Hotmail founder Jack Smith and another Hotmail alum are among the players in a stealth e-mail infrastructure company called Godspeed Networks.

Ben Charny Staff Writer, CNET News.com
Ben Charny
covers Net telephony and the cellular industry.
Ben Charny
2 min read
Hotmail founder Jack Smith and another Hotmail alum are among the players in a new, stealth e-mail infrastructure company called Godspeed Networks, which hopes to launch its product--whatever it may be--by year-end.

Smith and other angel investors have quietly pumped about $2.5 million into the company, which Smith described as "going for the pain points" of e-mail infrastructure, namely speed, reliability and adapting to demand.

Smith co-founded Hotmail with fellow Apple Computer and Firepower staffer Sabeer Bhatia. The partners sold the Web-based e-mail service to Microsoft on Dec. 31, 1997, in a deal valued at nearly $400 million.

Scott Weiss, who headed business development at Hotmail, is serving as Godspeed's chief executive. Scott Banister is the company's vice president of products. Banister was founder of Listbot, the largest e-mail list on the Web. Banister and Weiss were also co-workers at Idealab. Both left the troubled start-up incubator last year.

"This is something we could have considered doing at Idealab had we not left," Weiss said.

Weiss and Banister were coy about what Godspeed is working on, preferring to drop hints rather than divulge a full-blown description of the company's products and goals.

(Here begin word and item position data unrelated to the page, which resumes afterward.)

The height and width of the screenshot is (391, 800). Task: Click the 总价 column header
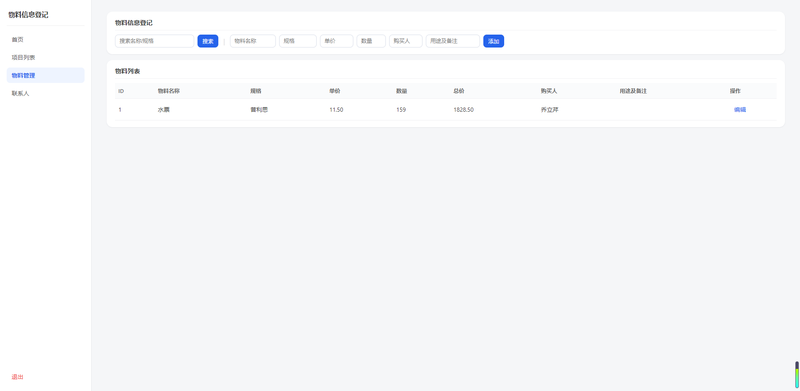pyautogui.click(x=459, y=91)
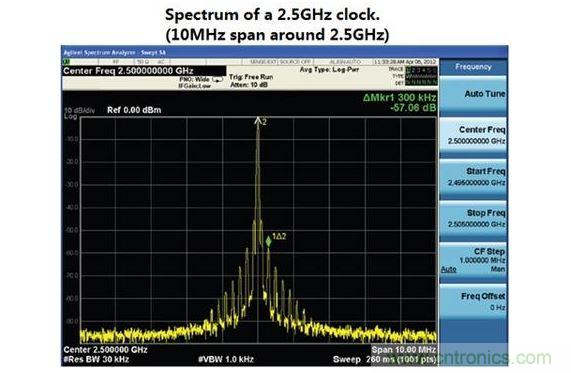
Task: Click the green status indicator icon
Action: coord(66,62)
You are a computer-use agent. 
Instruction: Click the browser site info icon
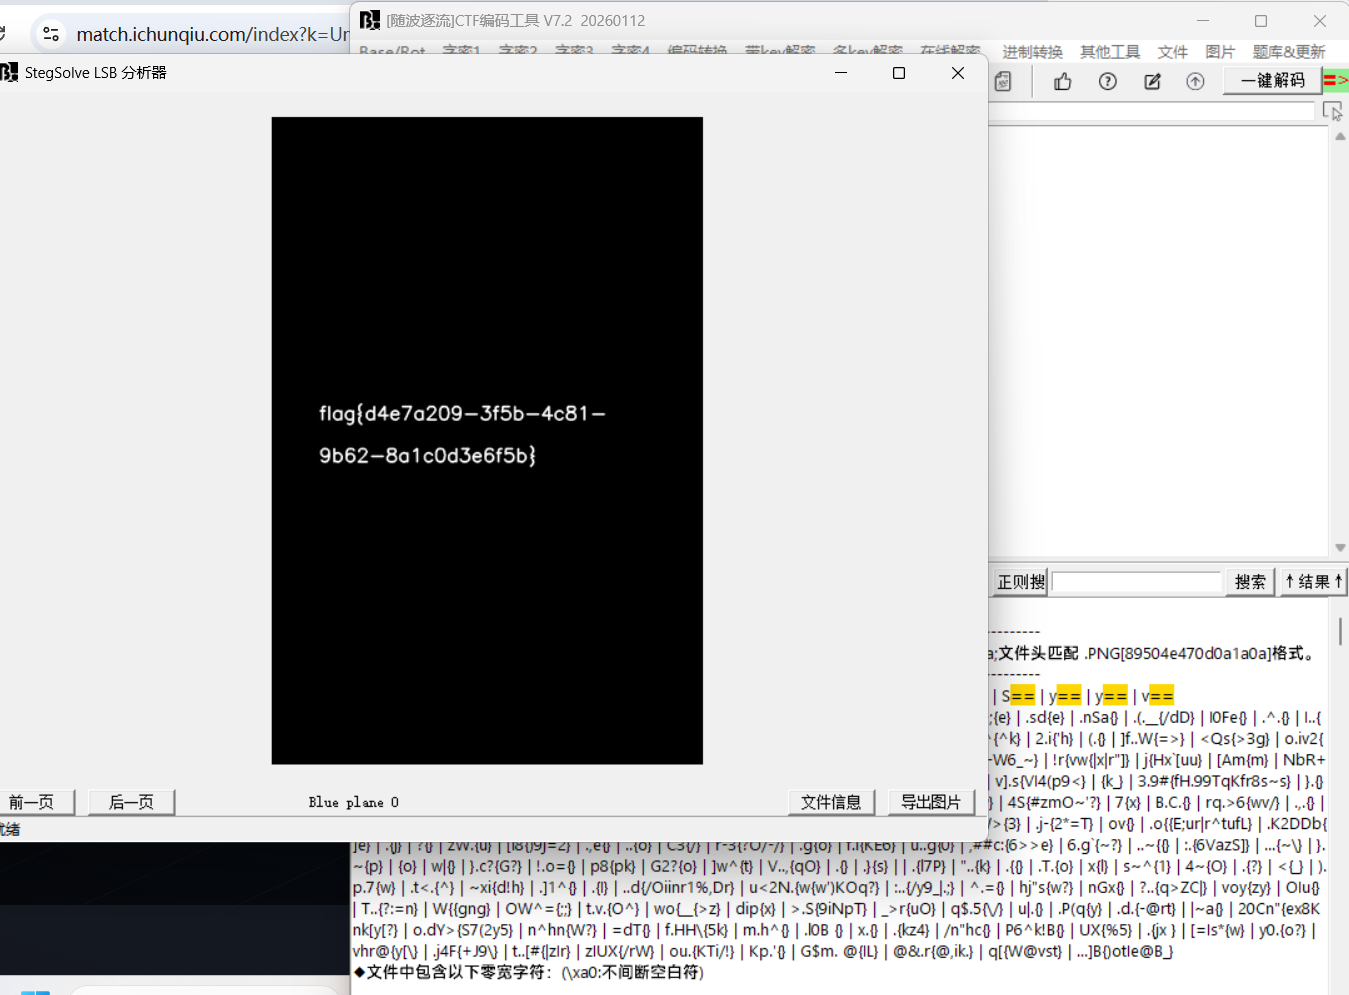pyautogui.click(x=51, y=34)
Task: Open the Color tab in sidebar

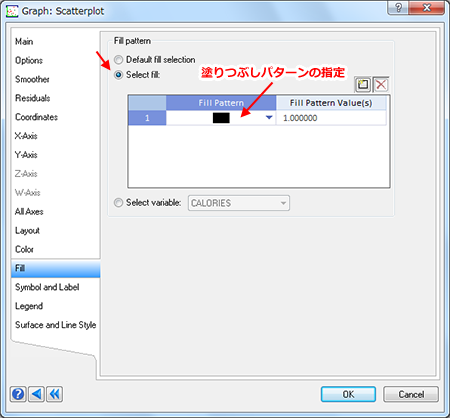Action: 24,249
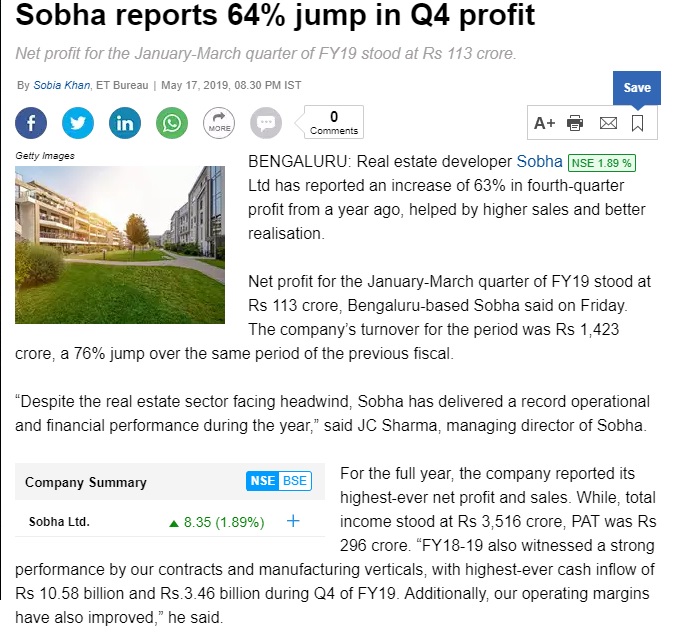Screen dimensions: 678x637
Task: Switch company summary to BSE
Action: tap(295, 481)
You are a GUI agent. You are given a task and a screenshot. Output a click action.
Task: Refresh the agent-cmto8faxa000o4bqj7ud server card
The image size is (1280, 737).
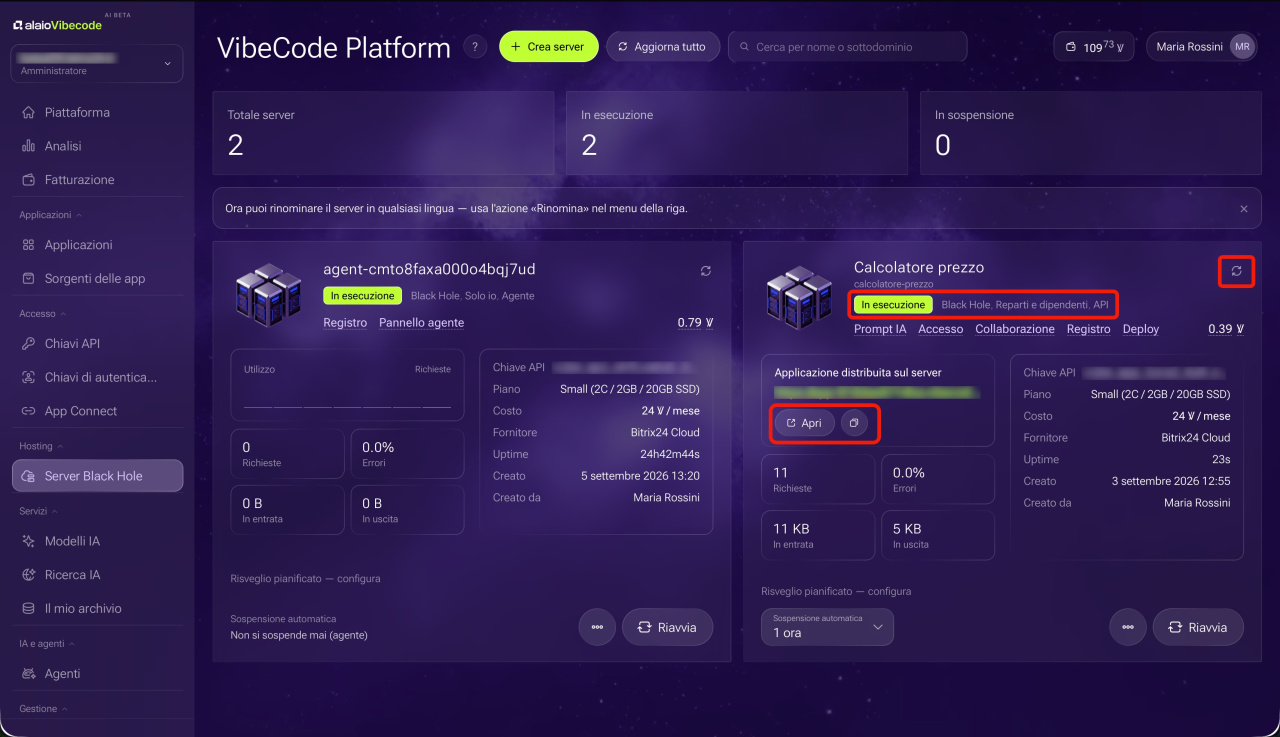tap(706, 271)
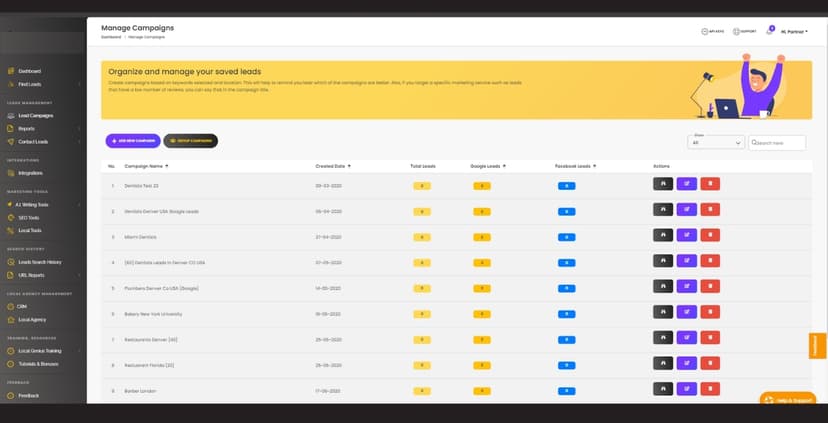
Task: Open the Show All filter dropdown
Action: pyautogui.click(x=716, y=143)
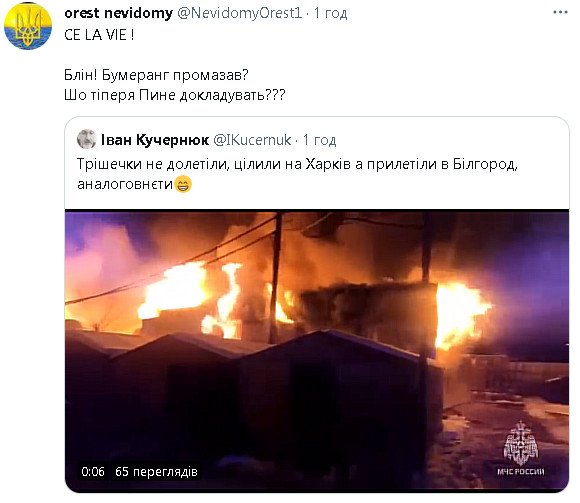Viewport: 580px width, 503px height.
Task: Open the @IKucernuk handle
Action: [253, 140]
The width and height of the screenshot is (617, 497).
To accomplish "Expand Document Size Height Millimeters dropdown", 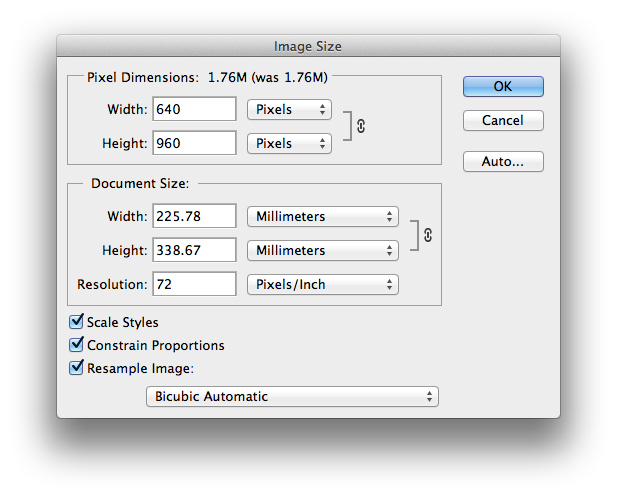I will (x=322, y=250).
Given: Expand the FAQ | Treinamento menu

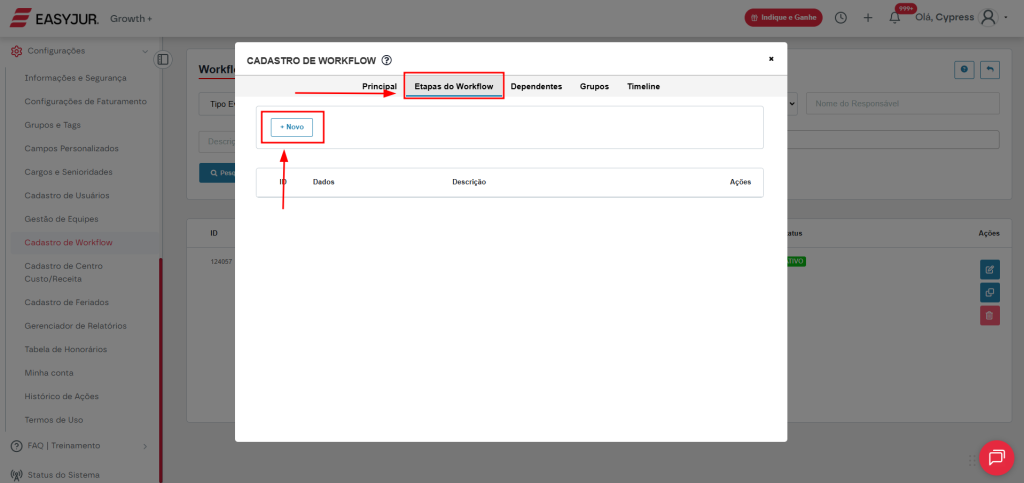Looking at the screenshot, I should tap(145, 446).
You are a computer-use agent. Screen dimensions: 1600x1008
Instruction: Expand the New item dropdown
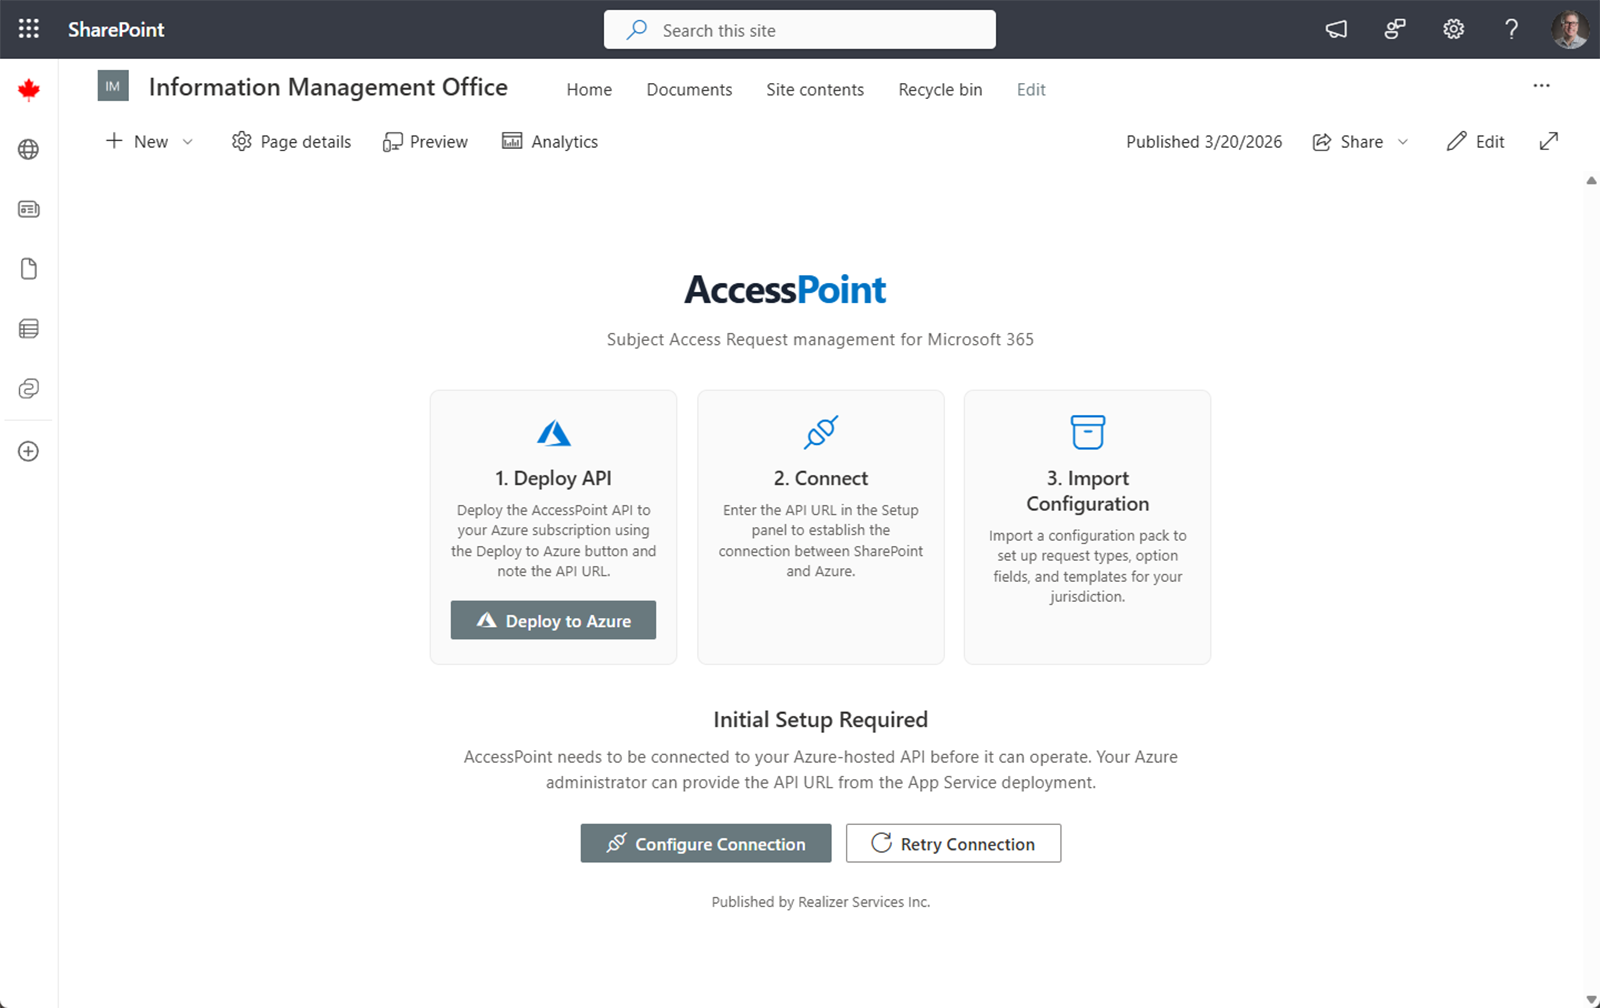click(188, 141)
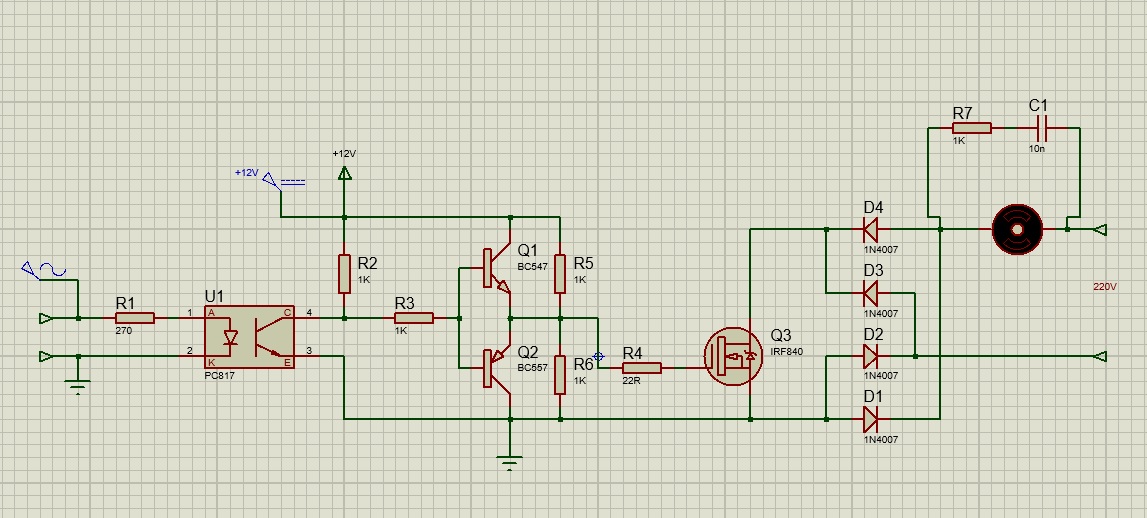The height and width of the screenshot is (518, 1147).
Task: Click the +12V power terminal arrow
Action: (344, 174)
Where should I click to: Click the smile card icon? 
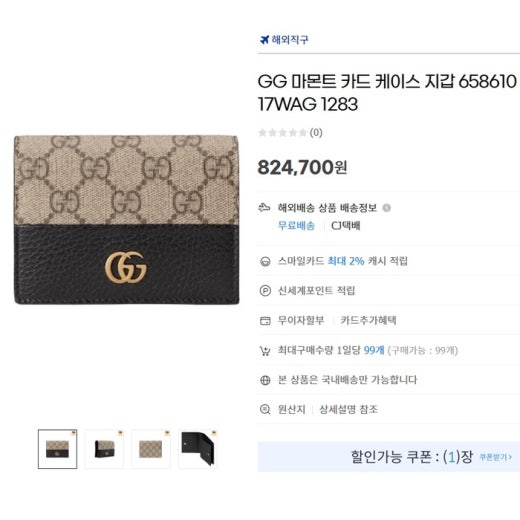point(265,261)
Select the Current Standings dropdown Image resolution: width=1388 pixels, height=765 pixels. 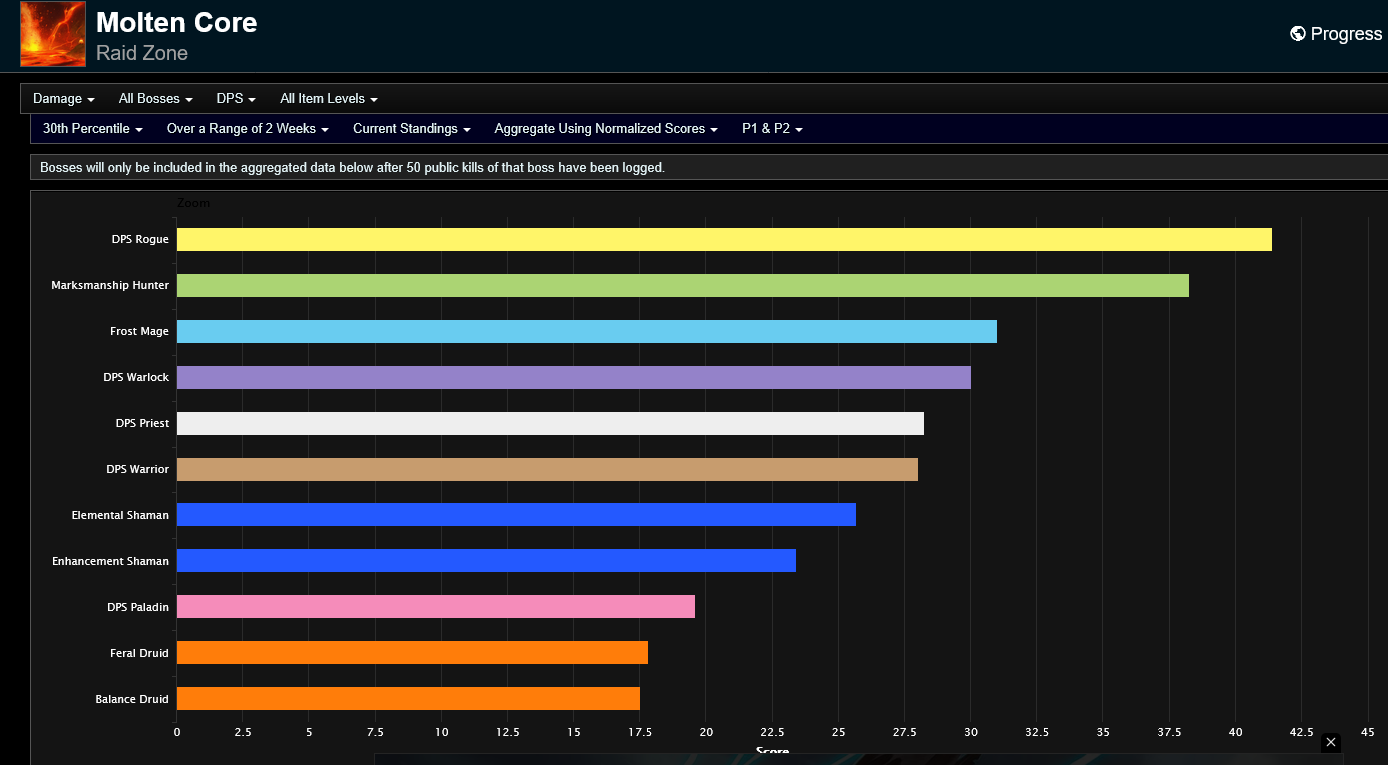click(412, 129)
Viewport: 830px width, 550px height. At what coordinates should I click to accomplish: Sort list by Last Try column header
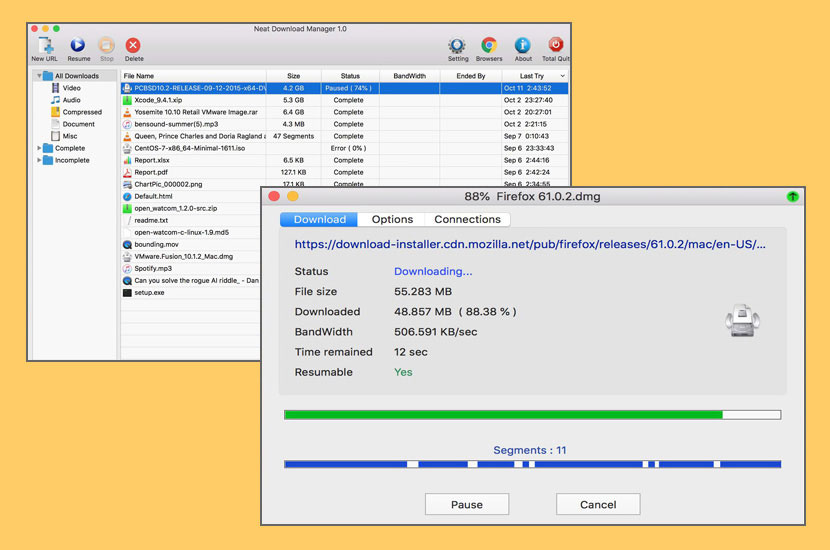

Both described it as an e-mail infrastructure play that hopes to patch holes in the existing network--not create an entire new e-mail system. The company will also strictly address infrastructure problems rather than try to sell something to individual consumers.

"We're trying to keep under the radar," Weiss said.

Banister expects the Godspeed products to start emerging by the end of this year.

But both had no trouble talking about the company name. No, Banister said, the company isn't getting into the religious spam business.

"Godspeed is a successful journey, which applied to e-mail and the success of our company," he said.